First published in Food Technology Magazine, April 2007. (Download PDF version)
Advances in food processing and packaging play a primary role in keeping the United States food supply one of the safest in the world. Packaging protects food between processing and usage by the consumer. Following usage, food packaging must be removed in an environmentally responsible manner. Packaging technology must therefore balance food protection with other issues, including energy and material costs, heightened social and environmental consciousness, and strict regulations on pollutants and disposal of municipal solid waste (MSW).
MSW consists of items commonly thrown away, including packages, food scraps, yard trimmings, and durable items such as refrigerators and computers.
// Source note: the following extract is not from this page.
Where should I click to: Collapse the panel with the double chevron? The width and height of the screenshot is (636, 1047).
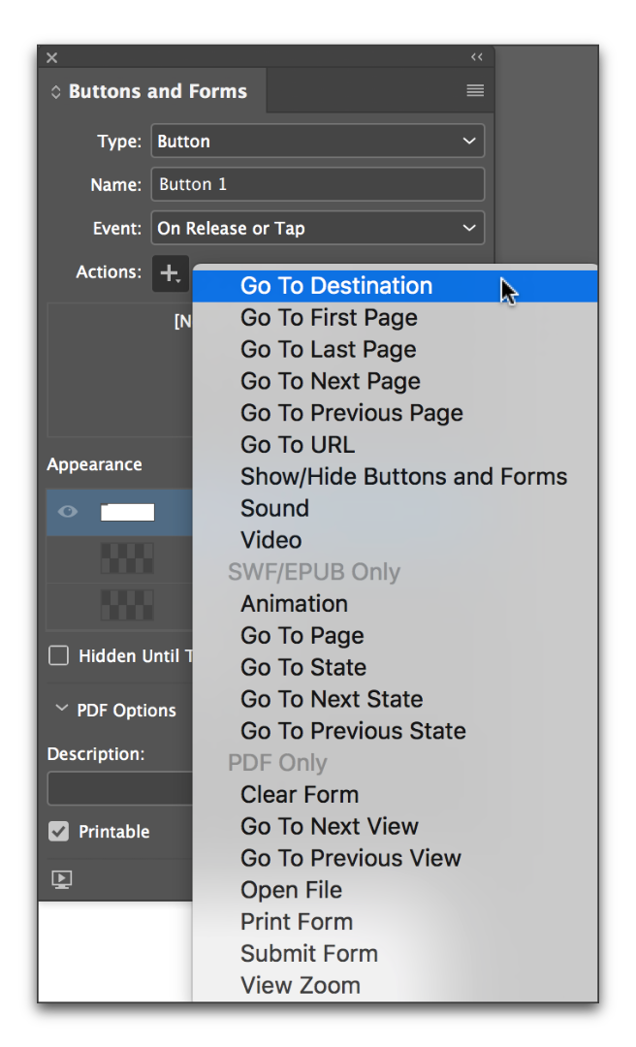point(476,57)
Legislative and regulatory efforts to control packaging are based on the mistaken perception that packaging is the largest component of MSW. Instead, the Environmental Protection Agency (EPA, 2006) found that only approximately 31% of the MSW generated in 2005 was from packaging-related materials; this percentage has remained relatively constant since the 1990s despite an increase in the total amount of MSW. Non-packaging sources such as newsprint, telephone books, and office communications generate more than twice as much MSW.
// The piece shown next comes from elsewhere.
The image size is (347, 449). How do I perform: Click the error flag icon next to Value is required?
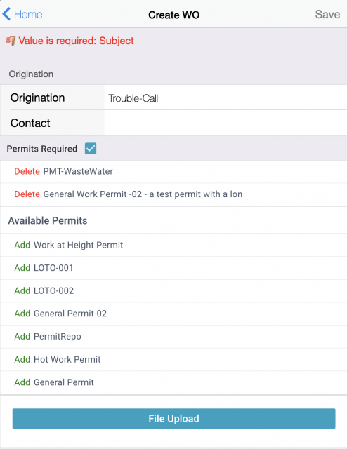tap(11, 41)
Nevertheless, food packaging is a noteworthy contributor to MSW because food is the only product class typically consumed three times per day by virtually every person. Accordingly, food packaging accounts for almost two-thirds of total packaging waste by volume (Hunt et al., 1990). Moreover, food packaging is approximately 50% (by weight) of total packaging sales.
Although the specific knowledge available has changed since publication of “Effective Management of Food Packaging: From Production to Disposal,” the Institute of Food Technologists’ first Scientific Status Summary on the relationship between food packaging and MSW (IFT, 1991), the issue remains poorly understood, complicating efforts to address the environmental impact of discarded packaging materials.
Consequently, IFT has issued a new Scientific Status Summary that describes the role of food packaging in the food supply chain, the types of materials used in food packaging, and the impact of food packaging on the environment. Appearing in the April 2007 issue of Journal of Food Science, the new Summary, “Food Packaging—Roles, Materials, and Environmental Issues,” provides an overview of EPA’s solid waste management guidelines and other waste management options, addresses disposal methods of and legislation on packaging disposal, and describes the current sustainable cradle-to-cradle concept, which replaces the cradle-to-grave emphasis. The sustainability goal of the cradle-to-cradle concept is to recover sufficient materials and energy in a way that imposes zero impact on future generations. This article is a synopsis of the Scientific Status Summary.
Food Packaging Roles and Materials
The principal roles of food packaging are to protect food products from outside influences and distribution damage, to contain the food, and to provide consumers with ingredient and nutrition information. Traceability, convenience, and tamper indication are secondary functions of increasing importance. The goal of food packaging is to contain food in a cost-effective way that satisfies industry requirements and consumer desires, maintains food safety, and minimizes environmental impact.
Package design and construction play significant roles in determining the shelf life of a food product. The right selection of packaging materials and technologies maintains product quality and freshness during distribution and storage. Materials that have traditionally been used in food packaging include glass, metals (aluminum, foils and laminates, tinplate, and tin-free steel), paper and paperboards, and plastics. Today’s food packages often combine several materials to exploit each material’s functional or aesthetic properties.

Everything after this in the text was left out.